### Task data
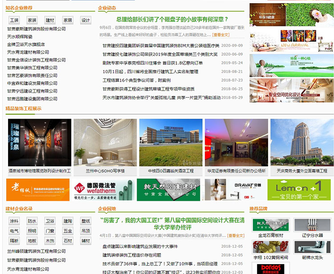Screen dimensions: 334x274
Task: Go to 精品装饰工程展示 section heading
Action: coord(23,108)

---

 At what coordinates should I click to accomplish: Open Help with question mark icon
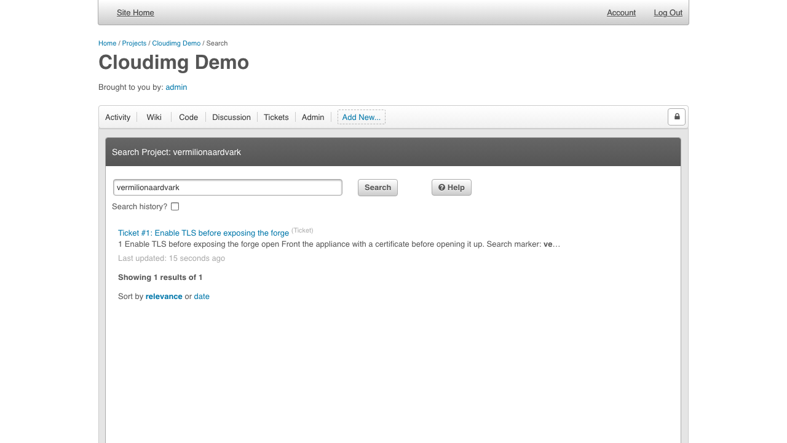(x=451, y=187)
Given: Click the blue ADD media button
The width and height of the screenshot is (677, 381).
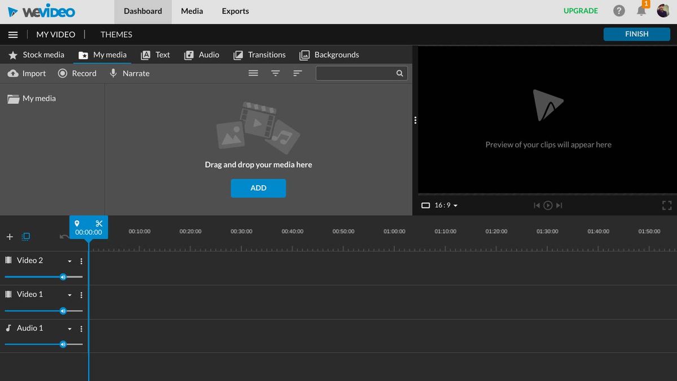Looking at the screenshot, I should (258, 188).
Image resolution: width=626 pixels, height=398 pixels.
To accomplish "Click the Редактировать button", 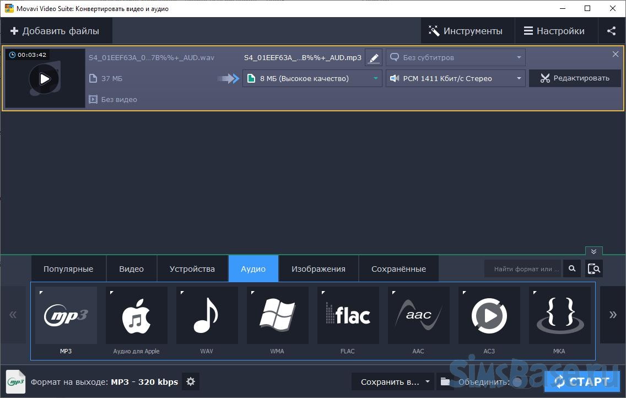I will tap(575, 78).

---

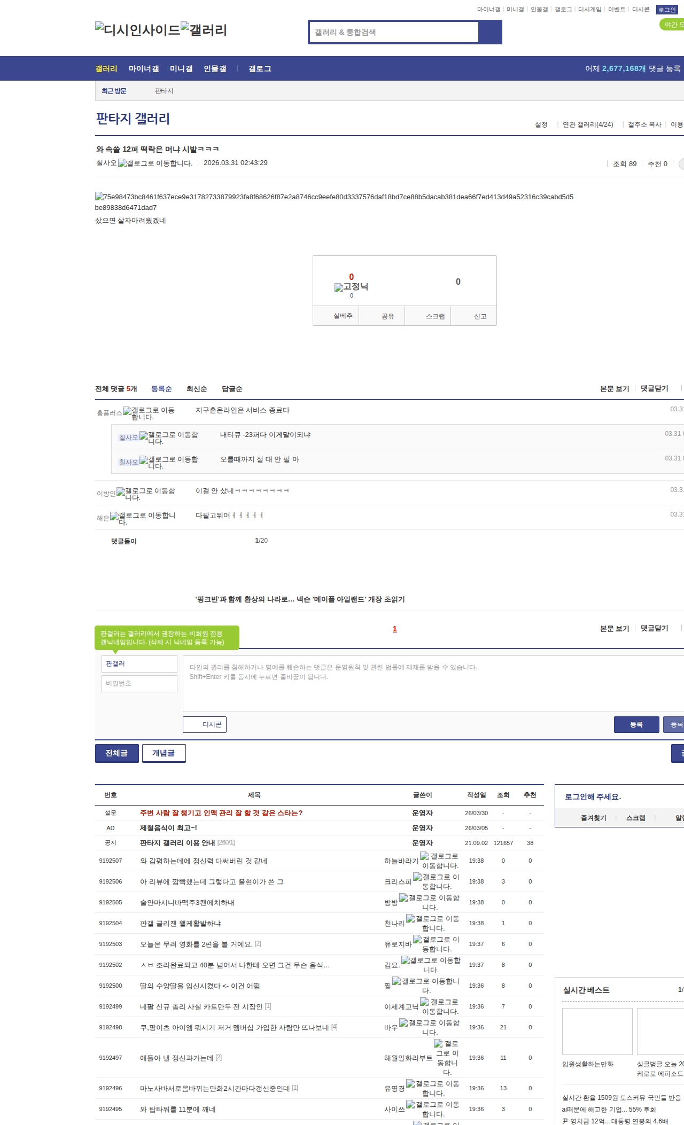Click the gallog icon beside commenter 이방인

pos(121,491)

### What you need to do
From the listing above, please give again the lines that begin with the line holding "At what coordinates" and go on through the line holding "Image resolution: width=626", exactly, both ends included, minus any picture.

### Problem solution
 At what coordinates should I click to accomplish: Open Help with question mark icon
(x=451, y=187)
Given: Click the blue ADD media button
The width and height of the screenshot is (677, 381).
Looking at the screenshot, I should (258, 188).
Image resolution: width=626 pixels, height=398 pixels.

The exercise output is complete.